*** Opening of Dataset records ***

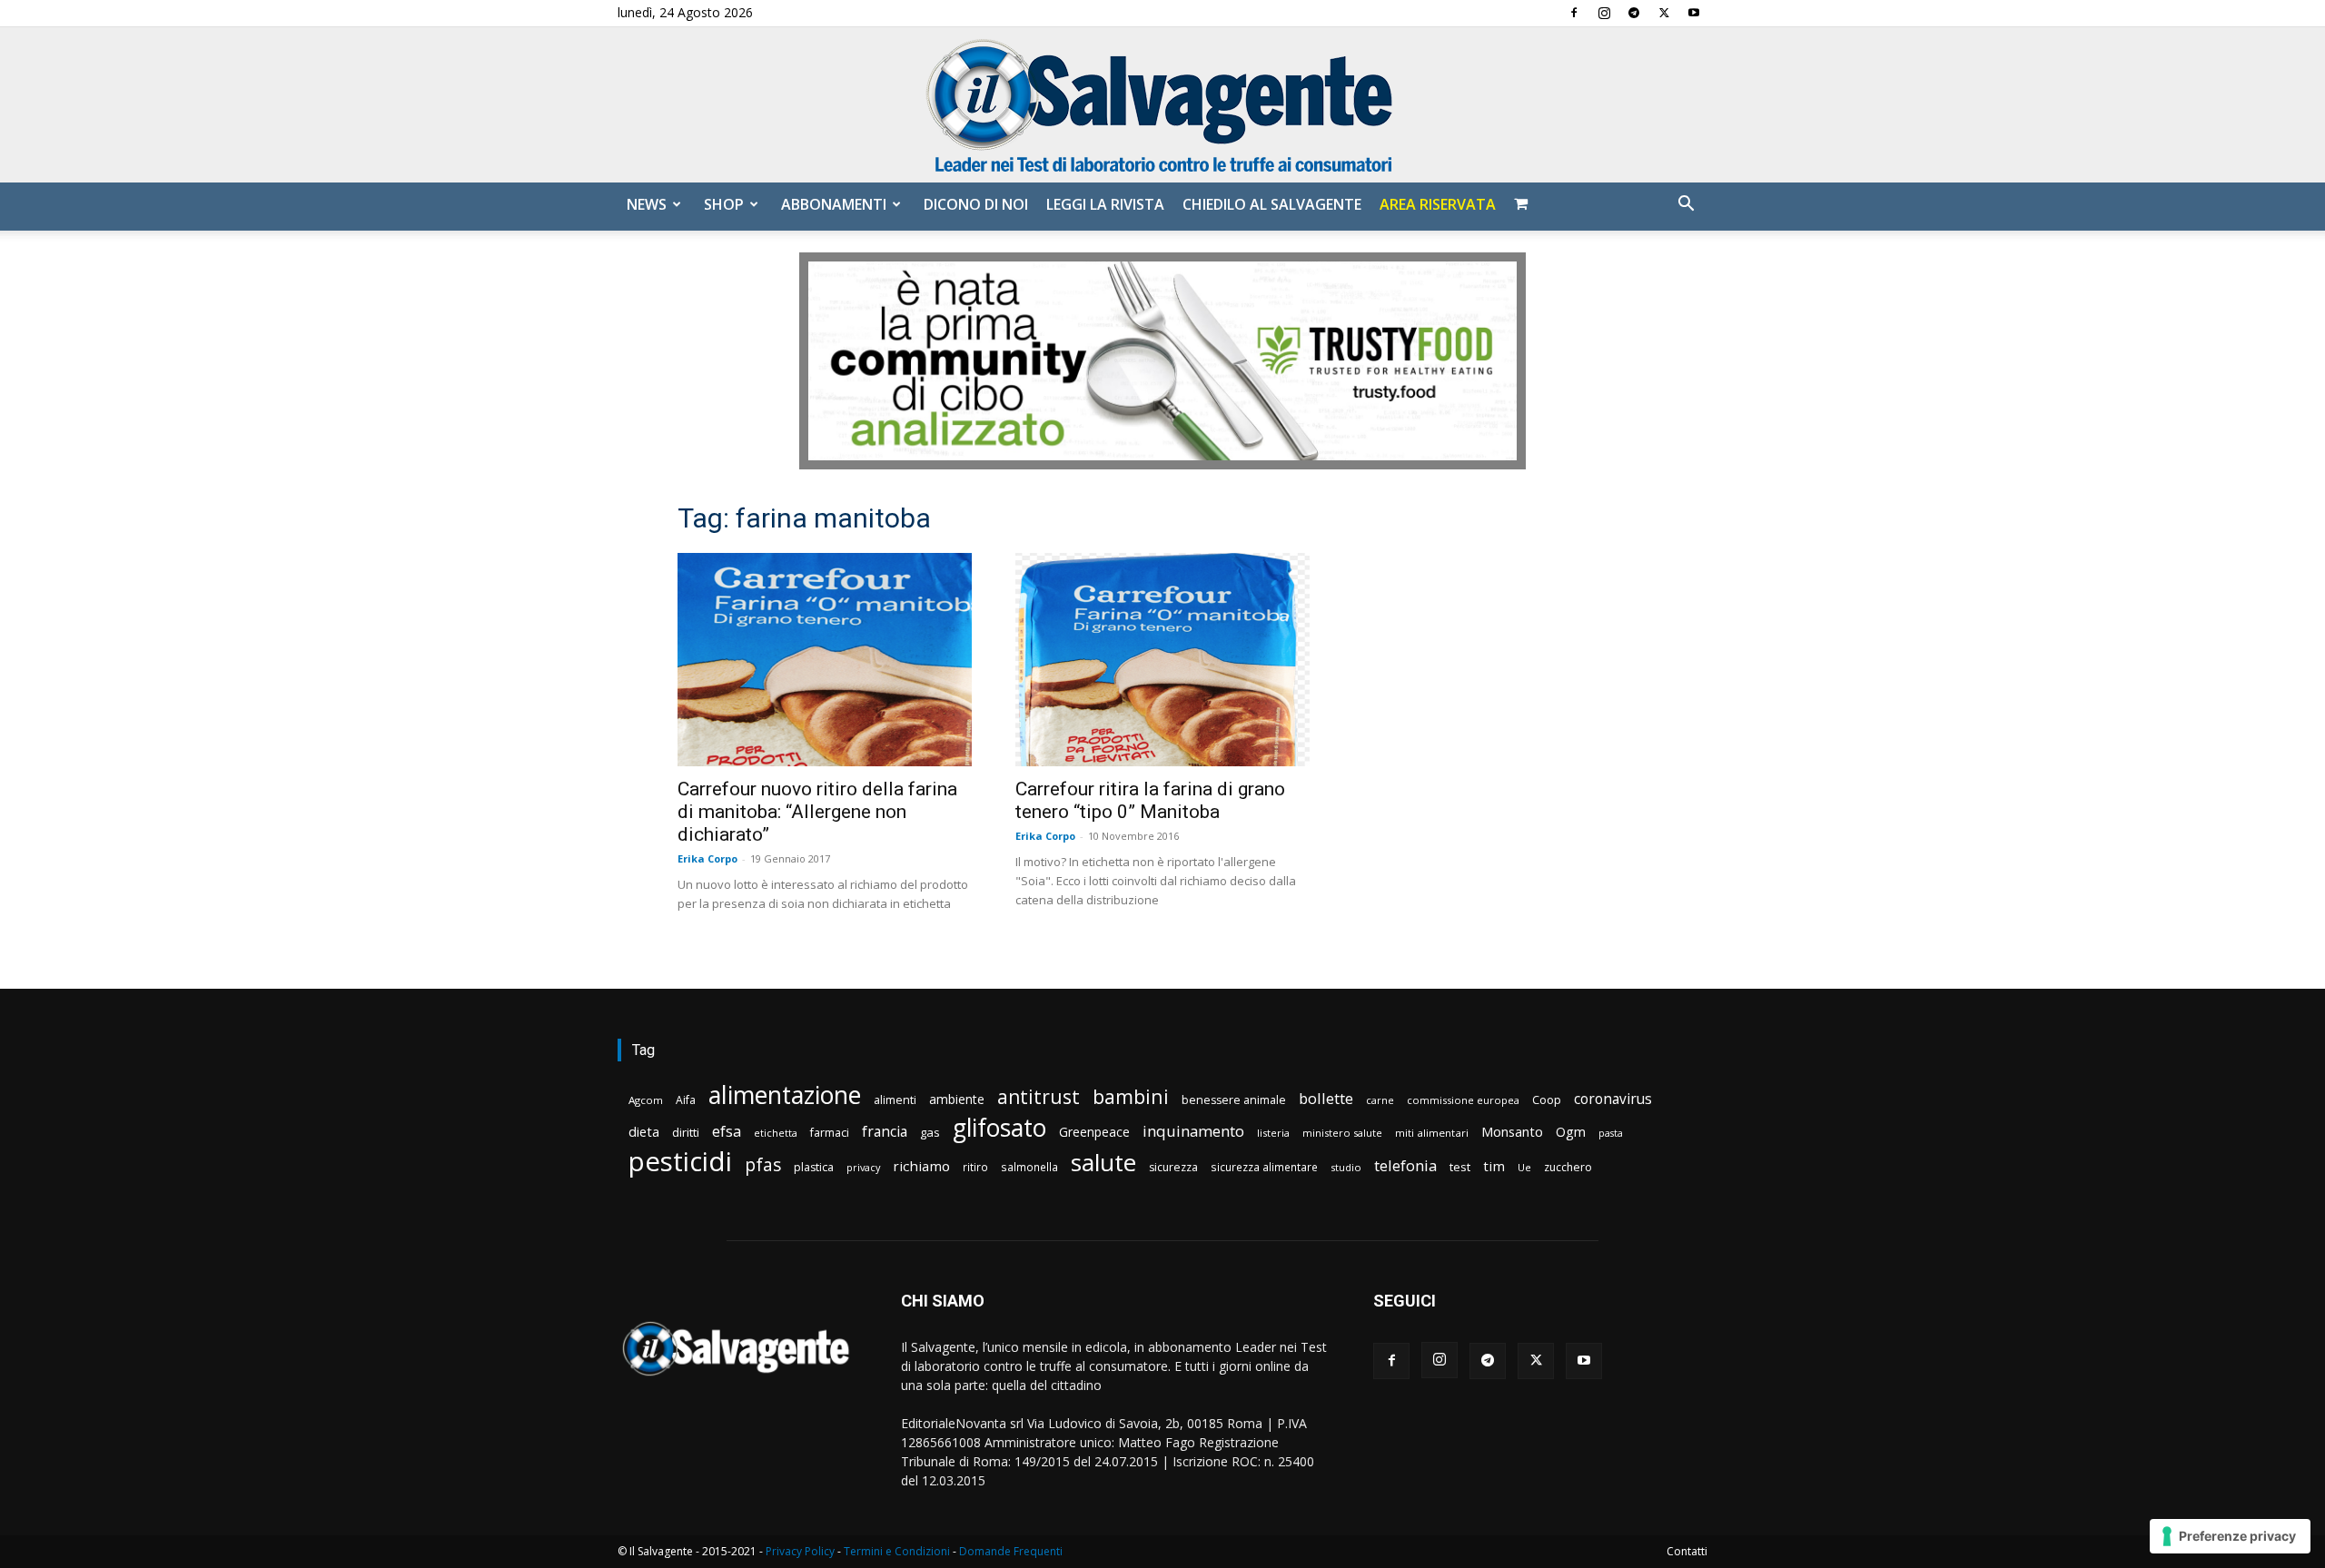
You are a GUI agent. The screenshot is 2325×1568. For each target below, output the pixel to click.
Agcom (645, 1100)
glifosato (999, 1128)
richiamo (921, 1166)
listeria (1273, 1132)
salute (1103, 1162)
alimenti (895, 1100)
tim (1494, 1166)
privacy (863, 1167)
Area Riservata (1438, 204)
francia (884, 1131)
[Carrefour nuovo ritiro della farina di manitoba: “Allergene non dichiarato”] (825, 659)
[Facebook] (1574, 12)
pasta (1610, 1133)
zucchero (1568, 1167)
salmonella (1029, 1166)
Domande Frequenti (1011, 1551)
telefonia (1405, 1165)
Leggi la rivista (1105, 204)
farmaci (829, 1132)
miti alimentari (1432, 1132)
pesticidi (680, 1161)
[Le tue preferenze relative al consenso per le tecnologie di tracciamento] (2230, 1536)
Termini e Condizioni (897, 1551)
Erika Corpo (707, 858)
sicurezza (1173, 1167)
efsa (726, 1131)
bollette (1326, 1098)
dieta (643, 1131)
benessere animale (1234, 1100)
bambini (1131, 1096)
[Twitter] (1663, 12)
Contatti (1687, 1551)
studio (1346, 1167)
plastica (814, 1167)
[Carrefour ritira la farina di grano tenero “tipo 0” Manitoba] (1162, 659)
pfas (763, 1165)
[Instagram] (1604, 12)
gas (930, 1132)
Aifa (686, 1100)
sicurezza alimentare (1264, 1166)
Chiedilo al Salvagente (1271, 204)
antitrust (1038, 1096)
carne (1380, 1100)
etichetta (775, 1132)
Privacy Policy (800, 1551)
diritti (685, 1132)
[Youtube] (1693, 12)
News (647, 204)
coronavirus (1613, 1099)
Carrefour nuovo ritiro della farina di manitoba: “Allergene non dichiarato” (817, 811)
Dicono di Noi (976, 204)
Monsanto (1512, 1131)
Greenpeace (1094, 1131)
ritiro (975, 1166)
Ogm (1571, 1131)
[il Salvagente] (1162, 104)
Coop (1546, 1099)
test (1459, 1167)
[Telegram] (1633, 12)
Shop (724, 204)
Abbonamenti (833, 204)
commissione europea (1463, 1100)
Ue (1524, 1167)
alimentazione (784, 1094)
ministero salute (1342, 1132)
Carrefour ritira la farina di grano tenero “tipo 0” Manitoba (1150, 800)
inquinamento (1193, 1130)
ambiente (956, 1099)
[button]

*** Close of Dataset records ***

- **Exercise objective**:
Find how many lines of the entries include the word "nuovo". The number is the entire reply.

- **Answer to this exercise**:
2